## Directions
Carry on with the thesis summary on pedestrian flow through exits and queues, starting after its last sentence.

## Document text
::::::::

In this thesis, we have modeled two major bottlenecks in airplanes and airports, which are exits and queues, by using cellular automata and queueing theory. The models are analyzed by both simulation and theoretical analysis to establish new methods to achieve smoother pedestrian flow. Their validities are also verified by experiments with real pedestrians.

In the first half of the thesis, we focus on pedestrian outflow through an exit. It is one of the most important indexes in evaluating pedestrian and evacuation dynamics. In order to study the outflow in detail, the floor field model, which is a crowd model using cellular automata, is extended by taking account of realistic behavior of pedestrians around an exit. The model is studied by both numerical simulations and cluster analysis to obtain a theoretical expression for the average pedestrian outflow through an exit. It is investigated quantitatively that the effects of exit-door width, wall, and pedestrians' mood (competition or cooperation) significantly influences the pedestrian outflow. The results show that there is appropriate pedestrians' mood to evacuate smoothly according to the width and the position of an exit.

Two important factors which affect the pedestrian outflow at a bottleneck significantly are also studied in detail to analyze the effect of an obstacle setup in front of an exit. One is a conflict at an exit when pedestrians evacuate from a room. In the floor field model, conflicts have been conventionally taken into account by the friction parameter; however, it is so far a constant and does not depend on the number of pedestrians conflicting at the same time. Thus, we have improved the friction parameter by the frictional function, which is a function of the number of pedestrians involved in a conflict. Second, we have presented the cost of turning of pedestrians at an exit. Since pedestrians have inertia, their walking speeds decrease when they turn, and the pedestrian outflow decreases. The validity of the extended model, which includes the frictional function and the turning function, is supported by the comparison of a mean-field theory and real experiments. Moreover, we have observed that the pedestrian outflow increases when we put an obstacle in front of an exit in our real experiments. The analytical results clearly explain the mechanism of the effect of the obstacle, i.e., the obstacle blocks pedestrians moving to the exit and decreases the average number of pedestrians involved in the conflict. Our theoretical results also indicate that an obstacle works more effectively when we shift it from the center since pedestrians can go through an exit with less turning.

::::::::

## Supplied information
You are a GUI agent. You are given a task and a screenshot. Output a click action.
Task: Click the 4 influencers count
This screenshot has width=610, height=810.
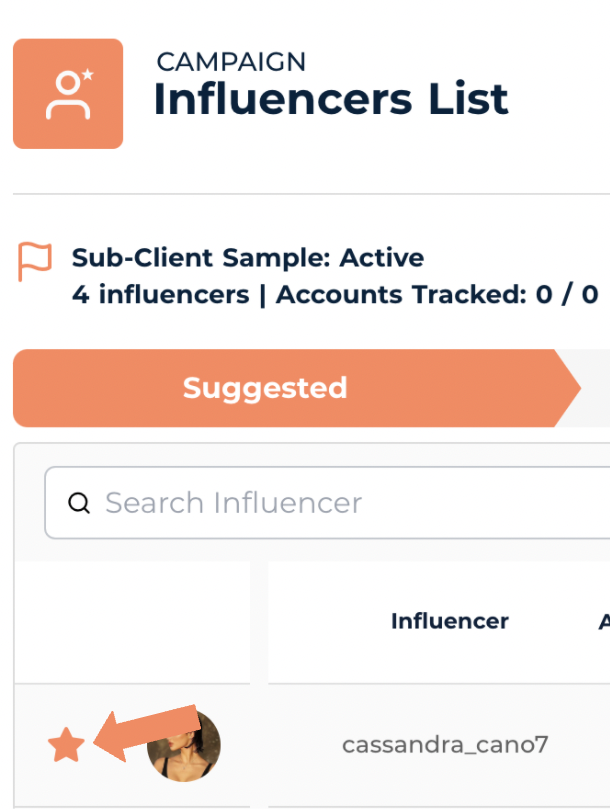(x=160, y=295)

::::::::

## Response
In the latter half of the thesis, queueing systems are studied in detail. We have introduced the excluded-volume effect, which is a significant factor to model a pedestrian queue in the real world, into the queueing theory. The model is exactly solved, and the probability distributions of the physical quantities such as number of waiting pedestrians, length of a queue, and waiting time, are obtained in simple form. In the normal queueing theory, the length of a queue is represented by the number of pedestrians; however, due to the excluded-volume effect, the length becomes longer by the interval distance between pedestrians in our new model. Moreover, when the ratio of the arrival probability to the service probability remains constant, the mean length of a queue increases as the two probabilities increase since pedestrians take time to close up a queue. Furthermore, the mean waiting time does not increase monotonically with the increase in service time, and the minimum could be reached instead. We have performed the queueing experiments with real pedestrians and succeeded to observe the phenomena which are expected from our theoretical study.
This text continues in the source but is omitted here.